Prezado Companheiro,
Opusemo-nos à PEC 55 ex-PEC 241 por considerarmos que ela partia de uma análise incorreta da crise brasileira.

Apresentamos uma proposta suportados pelas lições históricas que mostram o insucesso das políticas de austeridade na Grécia e em todo sul da Europa nos anos recentes, assim como, pelo sucesso das políticas de recuperação econômica contra a depressão na Alemanha, nos EUA, do New Deal, entre outras experiências.

Nossa proposta foi sequer ouvida na Comissão de Constituição e Justiça do Senado, por receio de que ela pudesse convencer os senadores de que há alternativas muito melhores para o país do que a PEC 55.

Como temos certeza do insucesso catastrófico da PEC 55, e reconhecendo nos colegas senadores o senso de dever, responsabilidade, patriotismo e sentimento de solidariedade com nossos irmãos e irmãs brasileiras que não possuem as mesmas alternativas de sobrevivência de que dispomos, tomamos a liberdade de trazer a vosso conhecimento a nossa proposta e justificativa para sua leitura e considerações.

Com respeito, e reconhecendo nossas limitações estou aberto a opiniões e sugestões.

Com abraço

Senador Roberto Requião
PMDB/PR
EMENDA Nº            – CCJ (SUBSTITUTIVA)

PROPOSTA DE EMENDA À CONSTITUIÇÃO Nº 55, DE 2016

Altera a Constituição Federal, para estabelecer regras e princípios com o objetivo de retomar o crescimento econômico com redução das desigualdades sociais e regionais e dá outras providências.

AS MESAS DA CÂMARA DOS DEPUTADOS E DO SENADO FEDERAL, nos termos do § 3º do art. 60 da Constituição Federal, promulgam a seguinte Emenda ao texto constitucional:

Art. 1º A Constituição Federal passa a vigorar com as seguintes alterações:

Art. 145. ……………………………………………….

§ 3º A criação e a alteração de tributo deverá obedecer ao princípio da progressividade, ficando vedada qualquer forma de regressividade. (NR)

……………………………………………………………..

Art. 162-A. As finanças públicas terão como princípios fundamentais:

I – a promoção do crescimento econômico e do desenvolvimento;

II – a geração de emprego e a dinamização do mercado interno;

III – a estabilidade fiscal, garantida a adoção de medidas de caráter anticíclico;

IV – eficiência Tributária;

V – igualdade de oportunidades;

IV – a redução das desigualdades sociais e regionais.

………………………………………………………………………..

Art. 165.……………………………………………….

§ 10.Qualquer medida restritiva de política fiscal não poderá ter duração superior ao período do plano plurianual em que começar a vigorar. (NR)

………………………………………………………………..”

Art. 170.……………………………………………….

X – irredutibilidade do gasto social real per capita.

………………………………………………………… (NR)

…………………………………………………………..

Art. 191-A. A condução das políticas monetária e cambial deverá obedecer simultaneamente aos seguintes princípios:

I – promoção do crescimento econômico e do desenvolvimento;

II – estímulo à industrialização do País;

III – geração de emprego;

IV – solidez das contas externas;

IV – estabilidade de preços.

………………………………………………………..”

Art. 193.………………………………………..

Parágrafo único.

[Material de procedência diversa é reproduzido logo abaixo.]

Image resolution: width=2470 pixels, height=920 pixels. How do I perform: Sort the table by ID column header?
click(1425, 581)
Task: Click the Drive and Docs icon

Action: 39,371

Qualquer alteração que reduza os direitos previstos neste Título deverá ser submetida a referendo, nos termos do art. 14, inciso II. (NR)

.………………………………………………………………..”

Art. 2º Acrescente-se os seguintes arts. 101 a 103 ao Ato das Disposições Constitucionais Transitórias:

Art. 101. Será assegurado mecanismo que garanta aumento real do salário mínimo, sempre que houver crescimento econômico, até o pleno atendimento das necessidades vitais do trabalhador e às de sua família, estabelecidas no inciso IV do art. 7º.

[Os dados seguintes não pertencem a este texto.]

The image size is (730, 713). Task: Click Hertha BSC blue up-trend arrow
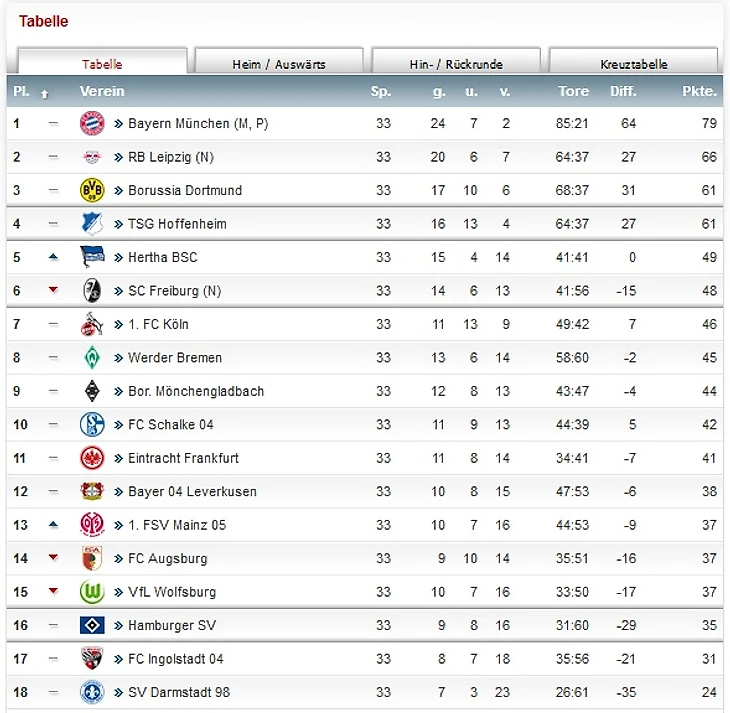coord(53,257)
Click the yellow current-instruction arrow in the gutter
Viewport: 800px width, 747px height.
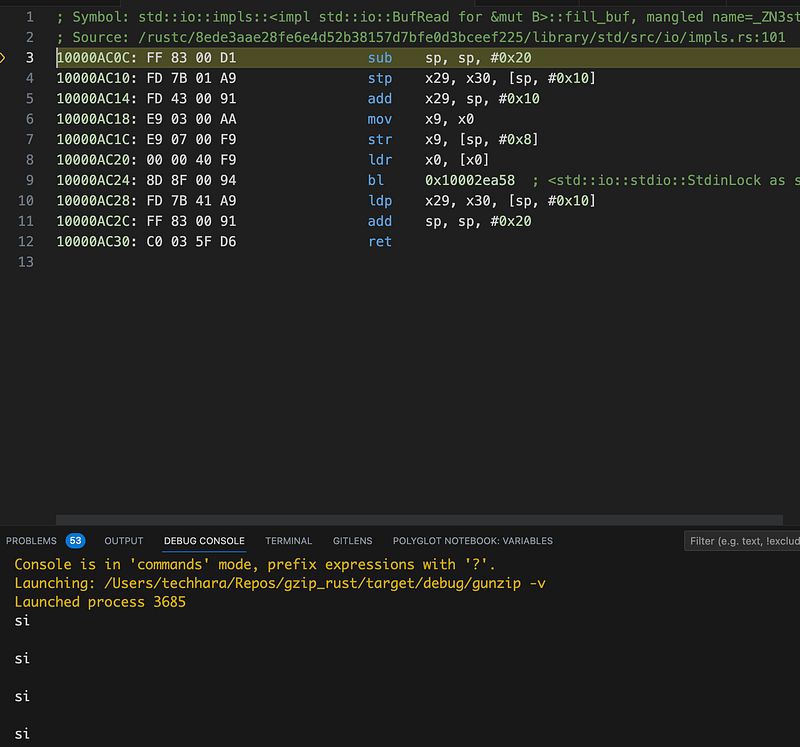coord(3,58)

Art. 102. No prazo máximo de um ano a contar da promulgação desta Emenda Constitucional, entrarão em vigor as legislações previstas ou necessárias para atender ao estabelecido nos seguintes dispositivos:

I – art. 153, VII;

II – art. 172;

III – art. 192.”

Art. 3º Esta Emenda Constitucional entra em vigor na data da sua publicação.

Sala da Comissão,

JUSTIFICATIVA

A proposta que ora apresentamos tem como princípio fundamental recuperar a capacidade de implementar política econômicas com amplos objetivos, e não apenas com a meta estreita e exclusiva da estabilidade fiscal e estabilidade monetária. Estabilidade dos preços e sustentabilidade fiscal deve ser um meio, para algo mais importante, e não o fim. As políticas econômicas devem ser guiadas para o crescimento econômico, o desenvolvimento, a justiça social e a redução das desigualdades regionais e sociais. Ademais, devem ser racionais e permitir a flexibilidade imprescindível para lidar exitosamente com as inevitáveis oscilações do ciclo econômico.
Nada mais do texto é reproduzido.